Healing hands: Ponte Vedra doctor looks to transform healthcare system


Ponte Vedra based physician Dr. Eva Nasi has her sights set on shaking up the health care system with the opening of PremierCare MD, a direct primary care service providing a viable alternative to the frustrations of traditional medical practices.

The premise of the direct primary care model (DPC), a movement Nasi says is fronted by Atlas MD in Wichita, Kansas, gives individuals and families an alternative to traditional doctor’s office visits. The concierge model works by forgoing the fee for service arrangements typically made through insurance companies. Patients instead pay fees periodically that cover most services -- things like checkups, labs and simple consultative services -- that could be made difficult or unaffordable.

Uneasy with how little attention she could afford each patient while seeing upwards of 20 per day, and frustrated by time-consuming paperwork and patients being blindsided by fees incurred by insurance, Nasi began looking to the model after growing unsatisfied with the traditional healthcare system.

“I just thought to myself … this is not the way that healthcare should work,” Nasi recalled. “I felt rushed, my patients felt rushed … there’s no time to give them proper care. It didn’t sit well with me.”

Making the change

Having become impatient with a traditional system she believed was “broken,” Nasi decided to open a new medical practice of her own by turning to the growing field of DPC healthcare that she had been considering for years.

“After doing the research and talking to other doctors who’d embraced the model, I decided to take that leap,” she said of founding PremierCare MD almost three months ago. “I think it’s the best decision I’ve ever made.”

The difference, she says, was astonishing.

According to Nasi, doctors at traditional fee-for-service practices must see between 2,500 and 3,000 patients, which can make it difficult to get an appointment at all. That frustration is compounded for both doctor and patient when patients are required to attend appointments needlessly – to review lab work that returned with normal results, for example – when a simple call or email might have sufficed.

At PremierCare MD, the doctor is limited to 400 to 500 patients and is accessible by phone, email and even “virtual visits.” Priced between $19 and $69 per month, Nasi says patients are afforded the flexibility of home and office visits, discounted lab work, affordable prescriptions and a doctor they can contact directly. And though Nasi still recommends that patients continue to have catastrophic health insurance for major hospital visits and surgeries, she feels a DPC membership could save them money in premium health care costs.

It’s a model of considerable growth, one that Nasi says is projected to grow 25 percent in the coming years. The alternative gives the patient the power to make their own decisions regarding their health at a cost that doesn’t make them hesitant to seek the care they need.

Better still, Nasi said, it gives her the opportunity to form more meaningful relationships with her patients and to give their concerns, questions and care the time they warrant.

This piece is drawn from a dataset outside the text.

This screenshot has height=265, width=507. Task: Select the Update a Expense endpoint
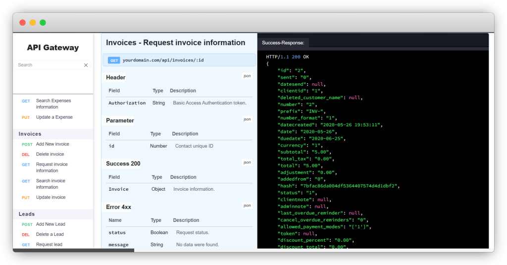pos(54,117)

“With this model I’m able to practice medicine the way I was dreaming of,” she said. “I don’t feel like I’m a ‘third party’ with my patients. I don’t feel as if I’m working for anyone other than them. I can sit with them, talk with them, address their concerns.”

Nasi also said she feels she can offer things to her patients with PremierCare MD that were of scarcity in a traditional setting: things like time and, by extension, better quality of care, accessibility and affordability. It’s a system from which she feels everyone can benefit.

“Anyone and everyone who wants a tailored health plan could benefit from practice like this,” she said. “People with and without insurance, people who want to be able to reach their doctor anytime and people who want … care they can more easily afford.”

Nasi’s ultimate hope is that the DPC model will catch on in the Jacksonville area so that she and other physicians can change the system.

“I’m very passionate about this,” she said. “A little change goes a long way. This model just makes more sense, and with it I can show my patients that I’m here. They can count on their doctor.”